Overcoming Seasonal Volunteerism

One of the key challenges for a small church of 200 or less participants is that volunteers disappear when you most need them. Despite the lip service paid to the "Christian Year", the annual agenda is actually shaped around personal vacations. There is a routine drop in volunteerism in the summer (as volunteers under 55 disappear to cottages, state parks, family vacations); and in the winter (as volunteers over 55 disappear to warmer climates, Caribbean cruises, and weekend getaways).
In addition, volunteers in the small church tend to disappear on the very holidays when church visitors are more likely to peak: Thanksgiving, Christmas Eve and Christmas Day, Mother's Day, and Easter. At the very time visitors increase, the choir gets smaller, the greeters are gone, the refreshments are sparse, and even the staff run home to be with their families.
Churches often strategize how they can fill the gaps. They do extra training, recruit a "second string" of seniors for temporary duty, recycle video and audio technology, and even hire additional soloists, guest preachers, and caterers. All that does is to underline the clear, powerful, and obvious message small churches send to the many visitors and seekers who show up "off season": Me first! You don't really matter! You are a secondary priority! Our happiness comes first!
In order to break this seasonal habit of volunteerism, faithful small churches expect the staff, board, and ministry leaders to negotiate and stagger their vacation times. This is commonly done in every other sector: corporations, educational and health care institutions, and government services. In other sectors, leaders are never allowed to all take a vacation whenever it suits them. Sometimes it is negotiated by seniority, sometimes by situational urgency, and often by rotating first and second choices fairly over several years.
In the church, however, Jesus taught that the first should be last, and the last should be first. Therefore, the pastor and the board members make the greater sacrifices. Staff vacations may be deferred in part or in entirety to the fall or spring, so that they can be present in the summer and winter. Board member vacations may be deferred as well ... and board members postpone their holiday trips at Thanksgiving, Christmas, Mother's Day, and Easter so that they can be at the church.
──────
Task brief
Using the article on seasonal volunteerism, say whether each statement agrees with it, answering yes or no and quoting the words that decide it: (a) The summer drop in volunteerism involves volunteers under 55. (b) In other sectors, leaders may all take a vacation whenever it suits them. (c) Staff vacations may be deferred to the fall or spring.

Collected data
──────
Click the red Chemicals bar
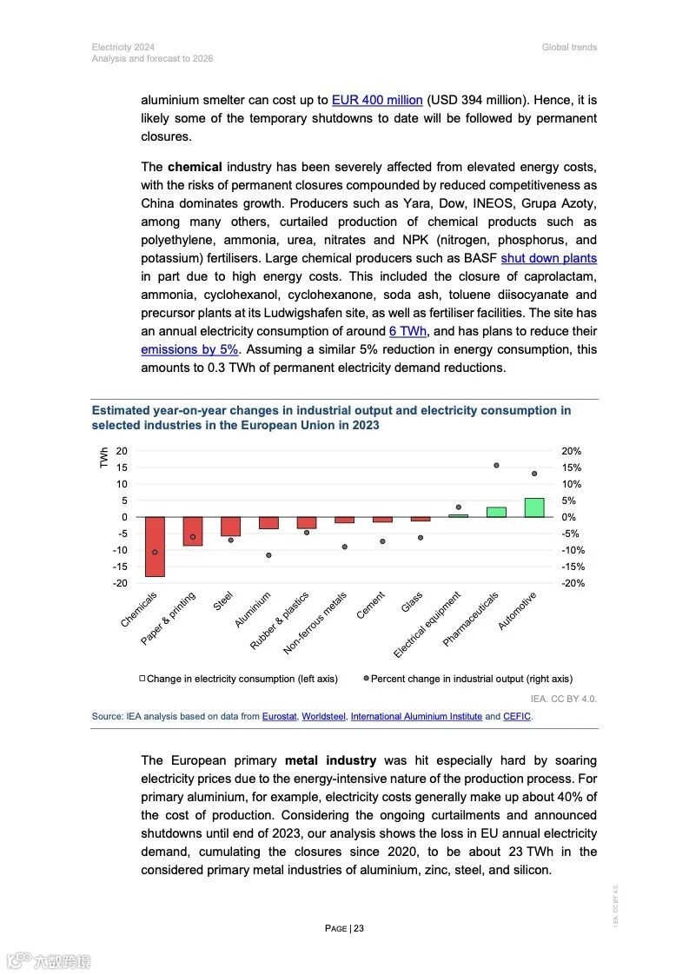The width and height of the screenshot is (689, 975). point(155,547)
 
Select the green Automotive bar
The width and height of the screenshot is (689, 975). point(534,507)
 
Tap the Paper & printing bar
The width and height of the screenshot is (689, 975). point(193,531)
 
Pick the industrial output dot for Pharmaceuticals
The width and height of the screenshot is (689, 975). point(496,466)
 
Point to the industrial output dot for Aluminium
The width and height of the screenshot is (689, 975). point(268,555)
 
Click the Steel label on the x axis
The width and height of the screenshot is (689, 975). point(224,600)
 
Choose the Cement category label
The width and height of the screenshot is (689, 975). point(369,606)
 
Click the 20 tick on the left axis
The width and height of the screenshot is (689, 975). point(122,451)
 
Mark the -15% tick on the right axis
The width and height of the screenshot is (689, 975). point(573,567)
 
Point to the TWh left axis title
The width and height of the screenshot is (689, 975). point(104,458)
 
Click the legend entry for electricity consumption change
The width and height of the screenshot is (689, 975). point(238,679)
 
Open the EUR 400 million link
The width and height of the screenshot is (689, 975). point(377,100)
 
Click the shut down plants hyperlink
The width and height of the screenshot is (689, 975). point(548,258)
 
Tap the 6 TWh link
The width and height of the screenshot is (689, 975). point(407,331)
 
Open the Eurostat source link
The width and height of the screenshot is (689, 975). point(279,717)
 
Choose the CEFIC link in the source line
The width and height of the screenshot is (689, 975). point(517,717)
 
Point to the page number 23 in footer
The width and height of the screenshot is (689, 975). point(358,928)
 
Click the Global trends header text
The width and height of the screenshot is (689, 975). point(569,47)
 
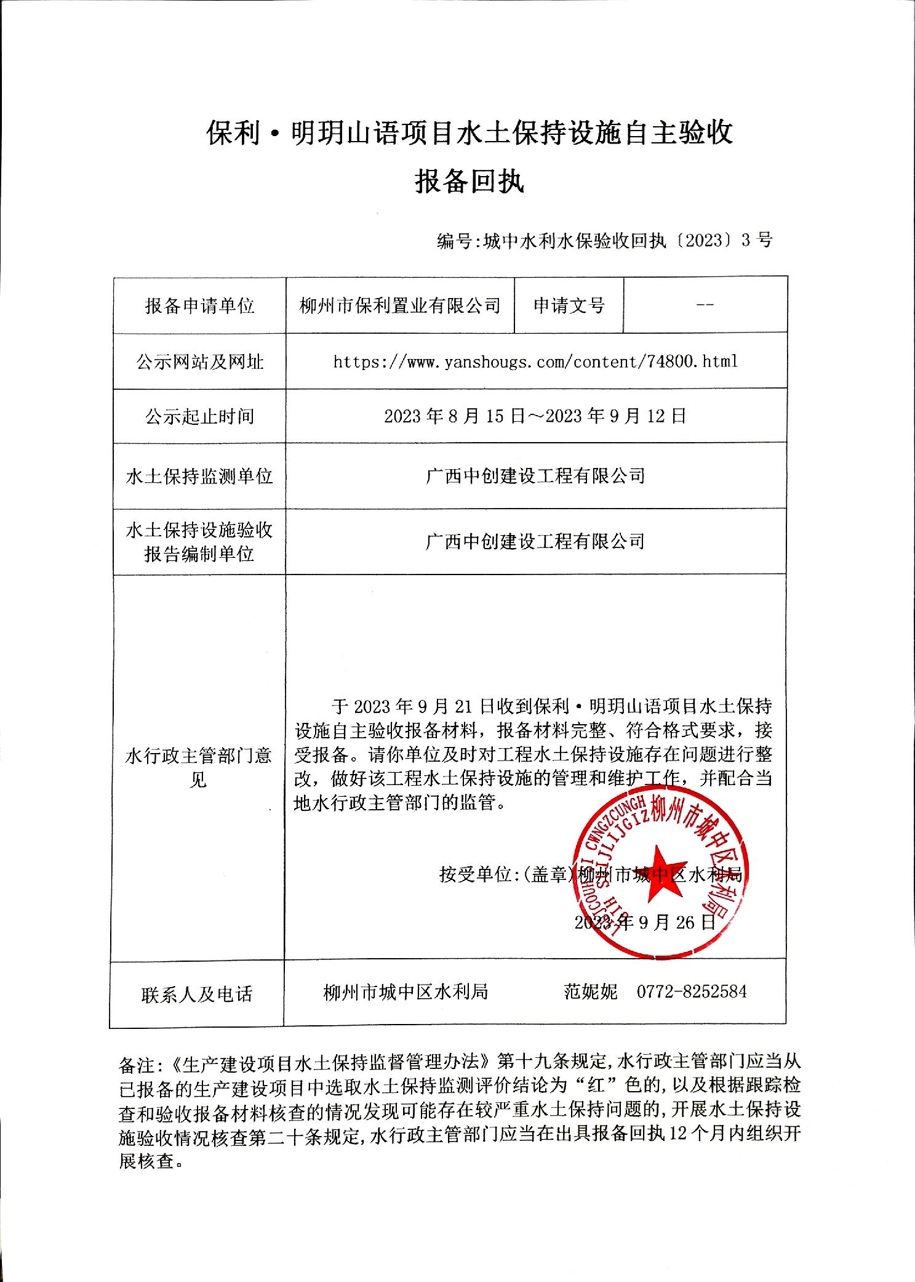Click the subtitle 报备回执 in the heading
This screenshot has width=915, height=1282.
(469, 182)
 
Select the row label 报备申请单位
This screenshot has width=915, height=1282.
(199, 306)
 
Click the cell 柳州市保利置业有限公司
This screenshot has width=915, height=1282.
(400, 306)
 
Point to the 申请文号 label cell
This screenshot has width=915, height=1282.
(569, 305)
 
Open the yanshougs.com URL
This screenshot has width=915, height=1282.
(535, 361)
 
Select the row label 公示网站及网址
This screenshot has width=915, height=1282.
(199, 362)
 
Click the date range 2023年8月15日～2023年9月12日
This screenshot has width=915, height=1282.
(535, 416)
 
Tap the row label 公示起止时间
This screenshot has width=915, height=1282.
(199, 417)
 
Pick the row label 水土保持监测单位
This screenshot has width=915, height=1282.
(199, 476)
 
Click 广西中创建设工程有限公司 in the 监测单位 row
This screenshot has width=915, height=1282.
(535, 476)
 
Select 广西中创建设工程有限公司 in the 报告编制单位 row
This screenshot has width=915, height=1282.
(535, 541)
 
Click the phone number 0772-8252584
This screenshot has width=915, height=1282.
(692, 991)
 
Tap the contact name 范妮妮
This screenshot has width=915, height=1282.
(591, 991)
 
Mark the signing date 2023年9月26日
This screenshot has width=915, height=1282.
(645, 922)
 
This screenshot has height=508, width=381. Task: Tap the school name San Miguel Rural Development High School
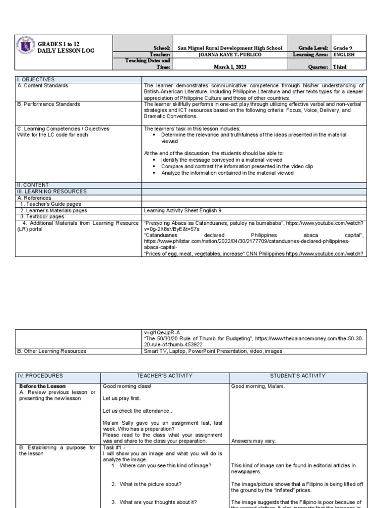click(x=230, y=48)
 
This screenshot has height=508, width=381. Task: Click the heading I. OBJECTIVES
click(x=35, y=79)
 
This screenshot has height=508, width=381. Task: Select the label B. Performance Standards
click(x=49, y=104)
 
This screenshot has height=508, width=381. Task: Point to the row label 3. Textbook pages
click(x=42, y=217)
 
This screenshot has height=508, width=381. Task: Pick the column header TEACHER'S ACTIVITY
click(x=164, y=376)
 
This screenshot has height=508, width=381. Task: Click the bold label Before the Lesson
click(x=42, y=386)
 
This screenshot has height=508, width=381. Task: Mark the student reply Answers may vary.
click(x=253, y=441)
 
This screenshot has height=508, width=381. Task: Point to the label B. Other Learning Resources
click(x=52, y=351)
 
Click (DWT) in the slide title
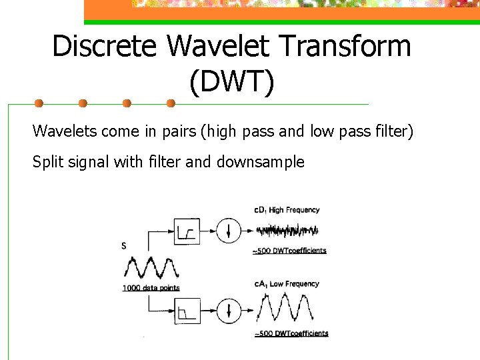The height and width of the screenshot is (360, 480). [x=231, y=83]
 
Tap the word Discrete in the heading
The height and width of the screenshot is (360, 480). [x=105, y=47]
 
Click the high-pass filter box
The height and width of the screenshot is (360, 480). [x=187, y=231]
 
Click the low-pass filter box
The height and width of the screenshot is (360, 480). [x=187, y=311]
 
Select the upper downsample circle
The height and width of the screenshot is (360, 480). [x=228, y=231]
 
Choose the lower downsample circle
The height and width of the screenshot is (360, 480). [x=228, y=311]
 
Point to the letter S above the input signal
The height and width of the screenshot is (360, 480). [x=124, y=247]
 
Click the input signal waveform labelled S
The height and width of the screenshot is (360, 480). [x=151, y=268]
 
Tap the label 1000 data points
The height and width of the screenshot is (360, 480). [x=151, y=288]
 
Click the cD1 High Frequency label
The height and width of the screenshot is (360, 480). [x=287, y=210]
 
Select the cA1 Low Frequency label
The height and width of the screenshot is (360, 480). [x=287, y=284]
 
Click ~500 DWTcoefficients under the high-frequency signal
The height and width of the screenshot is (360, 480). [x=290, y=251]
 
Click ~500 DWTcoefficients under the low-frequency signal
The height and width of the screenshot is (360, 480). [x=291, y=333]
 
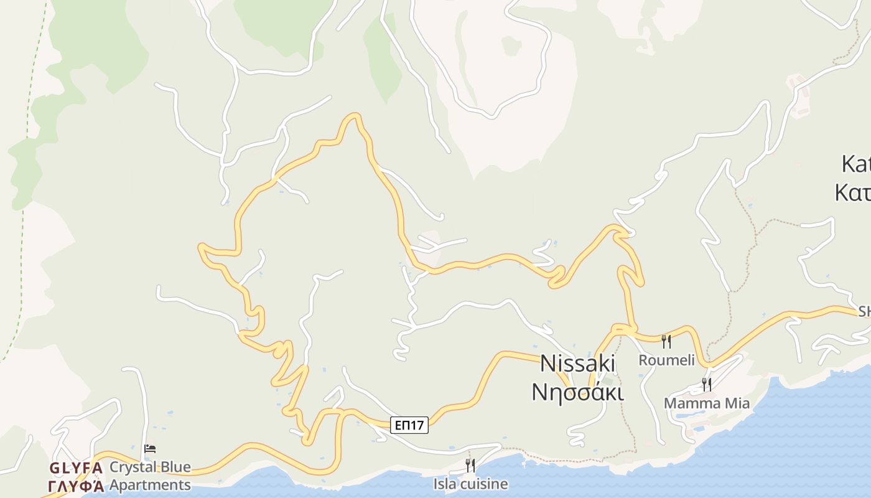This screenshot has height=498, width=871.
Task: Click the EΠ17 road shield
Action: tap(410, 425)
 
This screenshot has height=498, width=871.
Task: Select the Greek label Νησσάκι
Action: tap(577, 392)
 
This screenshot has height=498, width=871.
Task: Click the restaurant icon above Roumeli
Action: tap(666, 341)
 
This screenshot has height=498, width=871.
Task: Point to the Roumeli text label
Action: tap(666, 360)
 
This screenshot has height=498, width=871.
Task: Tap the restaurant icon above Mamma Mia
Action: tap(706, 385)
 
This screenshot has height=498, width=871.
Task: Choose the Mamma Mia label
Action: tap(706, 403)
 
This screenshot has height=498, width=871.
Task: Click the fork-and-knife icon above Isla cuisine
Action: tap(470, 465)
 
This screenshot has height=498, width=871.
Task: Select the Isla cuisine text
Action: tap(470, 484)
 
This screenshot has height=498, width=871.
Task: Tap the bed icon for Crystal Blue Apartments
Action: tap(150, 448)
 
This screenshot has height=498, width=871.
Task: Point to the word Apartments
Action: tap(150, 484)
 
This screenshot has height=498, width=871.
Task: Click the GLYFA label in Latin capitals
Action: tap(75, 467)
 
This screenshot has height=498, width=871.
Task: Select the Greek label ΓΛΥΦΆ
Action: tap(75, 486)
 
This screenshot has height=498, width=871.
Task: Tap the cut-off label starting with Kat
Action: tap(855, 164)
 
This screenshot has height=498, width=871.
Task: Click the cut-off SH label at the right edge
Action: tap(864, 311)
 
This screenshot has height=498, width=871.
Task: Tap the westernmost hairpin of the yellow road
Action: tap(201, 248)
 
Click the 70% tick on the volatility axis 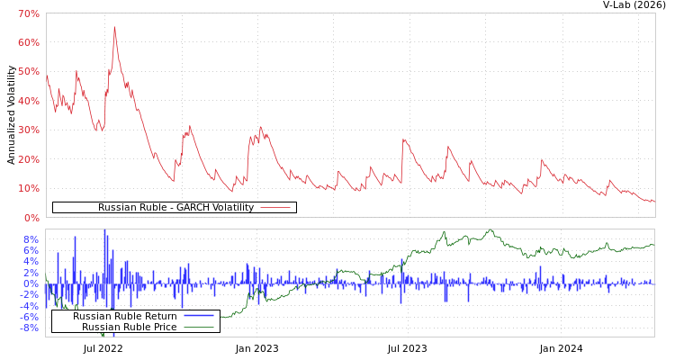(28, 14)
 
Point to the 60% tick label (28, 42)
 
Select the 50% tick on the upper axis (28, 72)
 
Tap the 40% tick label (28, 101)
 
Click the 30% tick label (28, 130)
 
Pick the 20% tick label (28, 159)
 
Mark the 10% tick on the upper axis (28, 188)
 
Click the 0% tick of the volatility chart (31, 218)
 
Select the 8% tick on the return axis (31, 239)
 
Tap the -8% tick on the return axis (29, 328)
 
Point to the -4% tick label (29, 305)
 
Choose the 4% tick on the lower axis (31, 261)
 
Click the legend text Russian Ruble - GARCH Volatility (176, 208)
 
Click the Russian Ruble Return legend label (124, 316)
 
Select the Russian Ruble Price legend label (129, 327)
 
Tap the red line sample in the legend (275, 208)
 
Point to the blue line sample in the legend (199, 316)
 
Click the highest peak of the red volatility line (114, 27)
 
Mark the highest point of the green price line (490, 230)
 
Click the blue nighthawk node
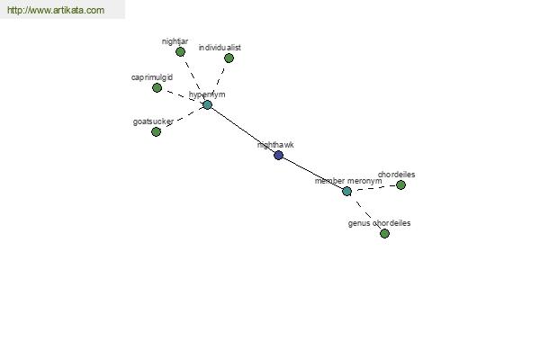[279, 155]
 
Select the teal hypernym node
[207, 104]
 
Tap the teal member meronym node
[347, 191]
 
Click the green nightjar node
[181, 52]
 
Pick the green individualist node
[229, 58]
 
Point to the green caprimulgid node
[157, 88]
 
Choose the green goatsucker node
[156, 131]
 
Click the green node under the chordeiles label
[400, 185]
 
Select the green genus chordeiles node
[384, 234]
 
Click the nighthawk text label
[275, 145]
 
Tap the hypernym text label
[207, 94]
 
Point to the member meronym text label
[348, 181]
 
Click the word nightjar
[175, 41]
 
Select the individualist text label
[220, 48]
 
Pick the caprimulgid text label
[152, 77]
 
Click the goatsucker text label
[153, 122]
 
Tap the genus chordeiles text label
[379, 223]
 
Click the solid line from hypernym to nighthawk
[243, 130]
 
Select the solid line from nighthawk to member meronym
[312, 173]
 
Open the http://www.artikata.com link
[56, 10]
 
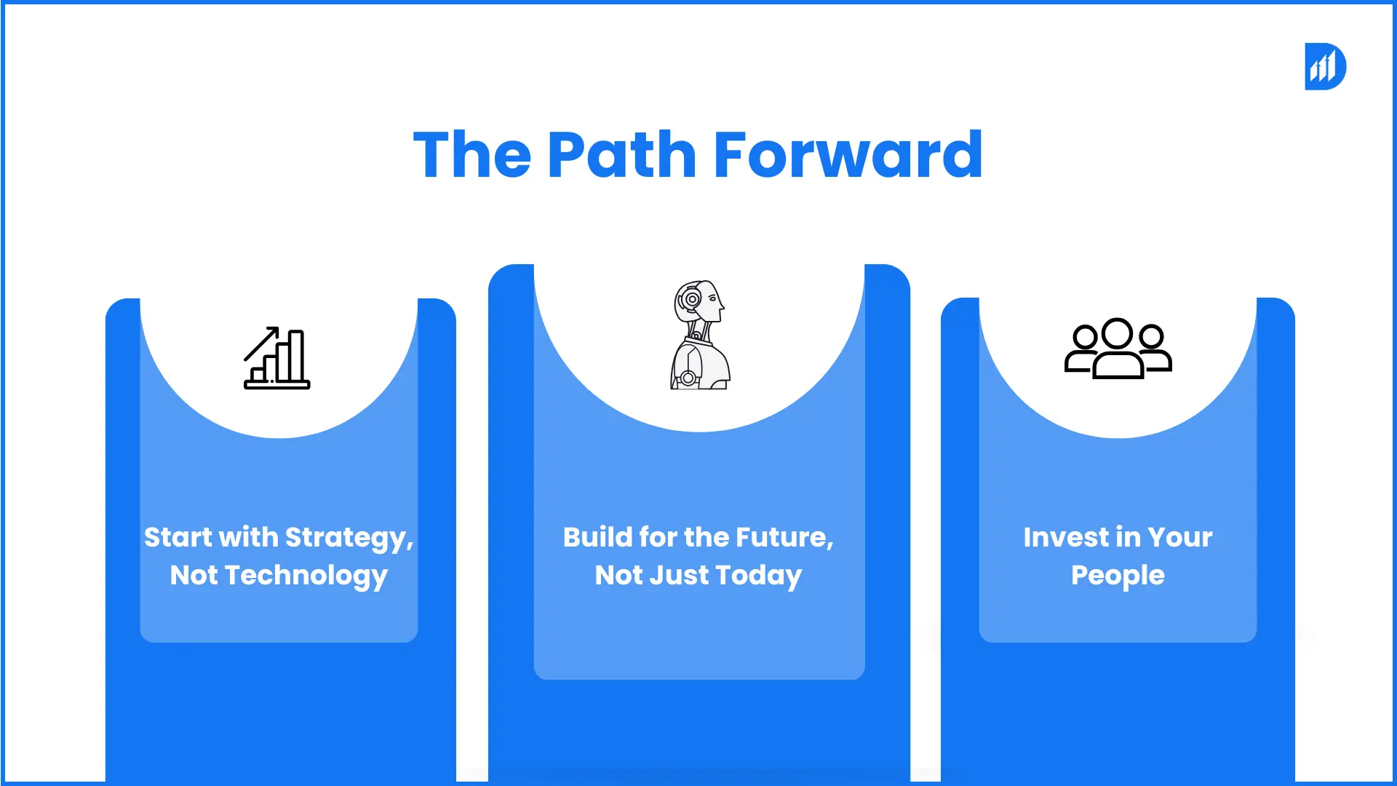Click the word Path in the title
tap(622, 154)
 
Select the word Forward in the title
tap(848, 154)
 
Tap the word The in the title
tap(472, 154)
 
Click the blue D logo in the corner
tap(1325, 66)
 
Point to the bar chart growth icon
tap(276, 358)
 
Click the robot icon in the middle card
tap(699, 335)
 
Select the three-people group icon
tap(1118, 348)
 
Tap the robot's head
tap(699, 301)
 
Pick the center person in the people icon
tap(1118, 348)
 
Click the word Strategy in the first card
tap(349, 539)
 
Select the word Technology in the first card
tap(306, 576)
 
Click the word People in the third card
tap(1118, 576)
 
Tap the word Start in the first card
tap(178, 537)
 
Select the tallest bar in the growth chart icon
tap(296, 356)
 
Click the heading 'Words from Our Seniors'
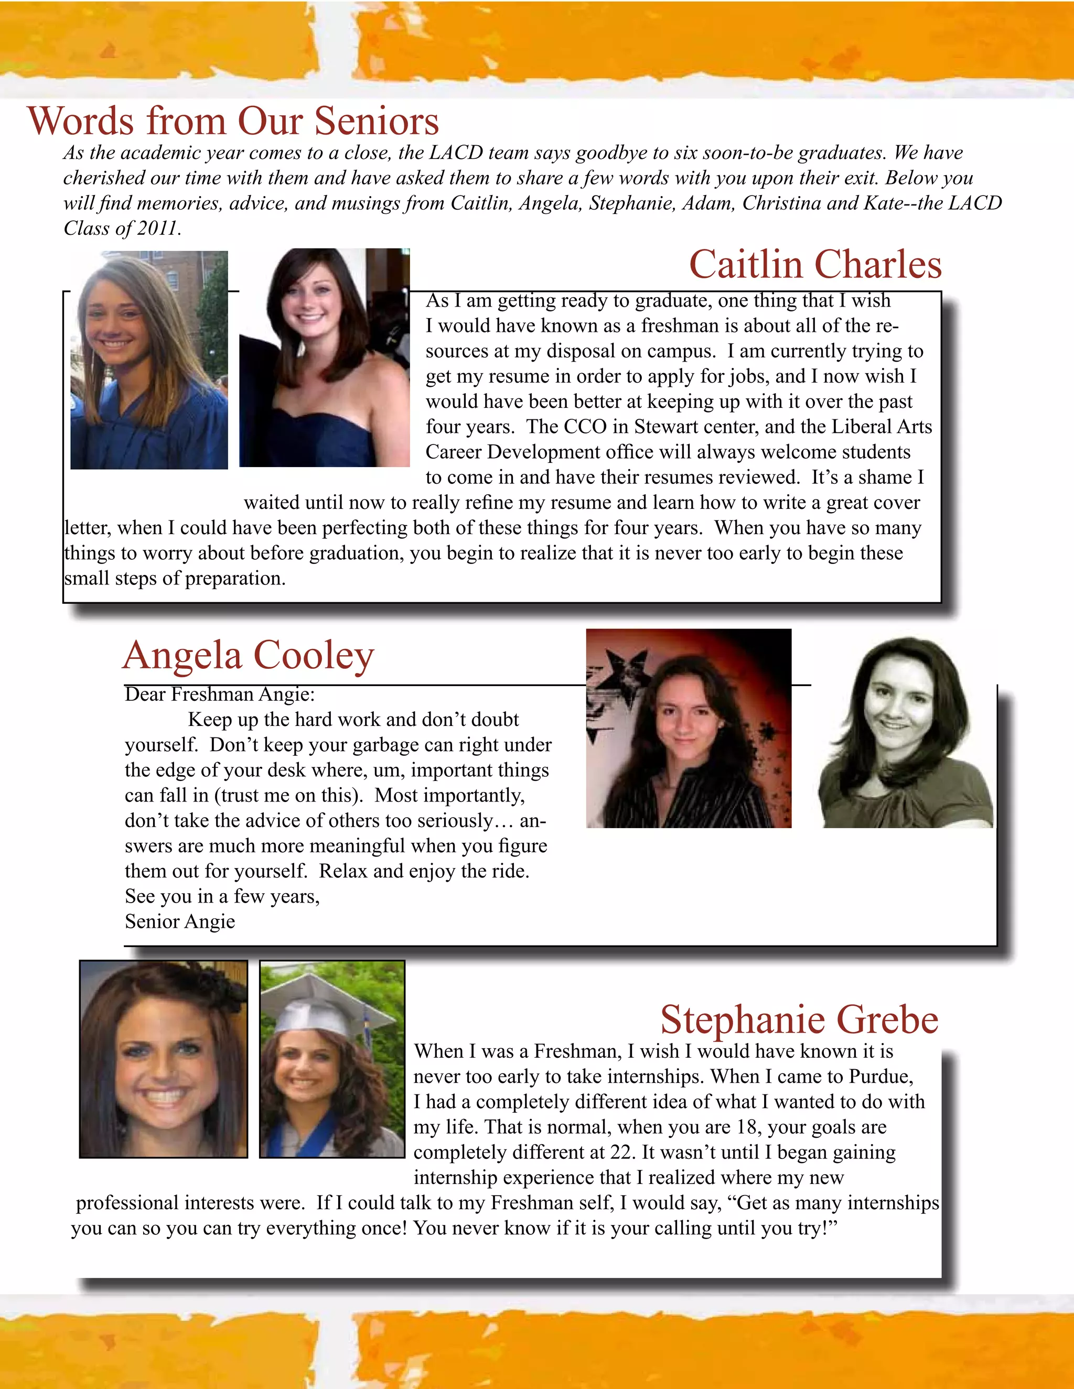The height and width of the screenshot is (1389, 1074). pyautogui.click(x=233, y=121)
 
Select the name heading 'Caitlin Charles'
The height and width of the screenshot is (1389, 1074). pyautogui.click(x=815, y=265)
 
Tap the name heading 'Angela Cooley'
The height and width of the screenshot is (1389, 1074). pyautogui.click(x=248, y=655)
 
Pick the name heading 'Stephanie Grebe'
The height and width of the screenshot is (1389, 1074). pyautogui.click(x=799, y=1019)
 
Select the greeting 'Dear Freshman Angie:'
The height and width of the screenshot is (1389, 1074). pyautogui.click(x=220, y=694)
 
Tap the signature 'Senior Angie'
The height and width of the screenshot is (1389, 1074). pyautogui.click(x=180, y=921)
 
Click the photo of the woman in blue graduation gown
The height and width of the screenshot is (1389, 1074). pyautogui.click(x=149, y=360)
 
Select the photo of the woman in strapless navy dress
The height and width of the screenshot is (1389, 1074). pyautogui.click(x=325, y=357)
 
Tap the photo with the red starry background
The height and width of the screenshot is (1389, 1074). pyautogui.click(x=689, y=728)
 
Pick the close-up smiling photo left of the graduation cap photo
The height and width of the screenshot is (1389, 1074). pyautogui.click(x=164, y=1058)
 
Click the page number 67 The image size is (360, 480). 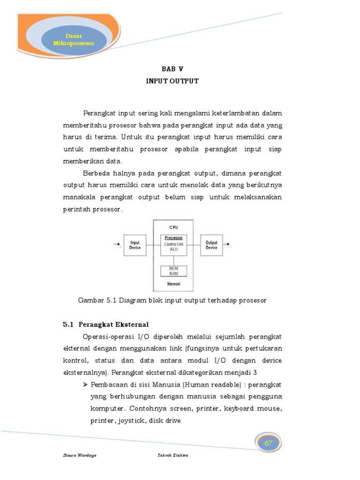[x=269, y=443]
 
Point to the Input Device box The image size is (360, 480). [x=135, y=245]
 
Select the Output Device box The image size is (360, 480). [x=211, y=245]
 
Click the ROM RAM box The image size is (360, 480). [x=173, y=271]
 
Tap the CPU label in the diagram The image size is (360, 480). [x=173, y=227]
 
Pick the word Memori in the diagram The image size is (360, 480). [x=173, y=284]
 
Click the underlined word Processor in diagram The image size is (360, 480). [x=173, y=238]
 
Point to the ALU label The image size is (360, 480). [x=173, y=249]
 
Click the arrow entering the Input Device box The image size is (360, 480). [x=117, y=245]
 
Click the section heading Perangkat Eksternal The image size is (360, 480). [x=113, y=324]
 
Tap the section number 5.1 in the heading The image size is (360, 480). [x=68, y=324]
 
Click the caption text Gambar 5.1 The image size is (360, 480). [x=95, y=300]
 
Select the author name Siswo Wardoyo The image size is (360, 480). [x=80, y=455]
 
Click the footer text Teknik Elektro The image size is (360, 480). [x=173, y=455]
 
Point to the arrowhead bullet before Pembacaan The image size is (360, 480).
──────
Task result
(a) Yes: "volunteers under 55 disappear to cottages, state parks, family vacations"
(b) No: "leaders are never allowed to all take a vacation whenever it suits them"
(c) Yes: "Staff vacations may be deferred in part or in entirety to the fall or spring"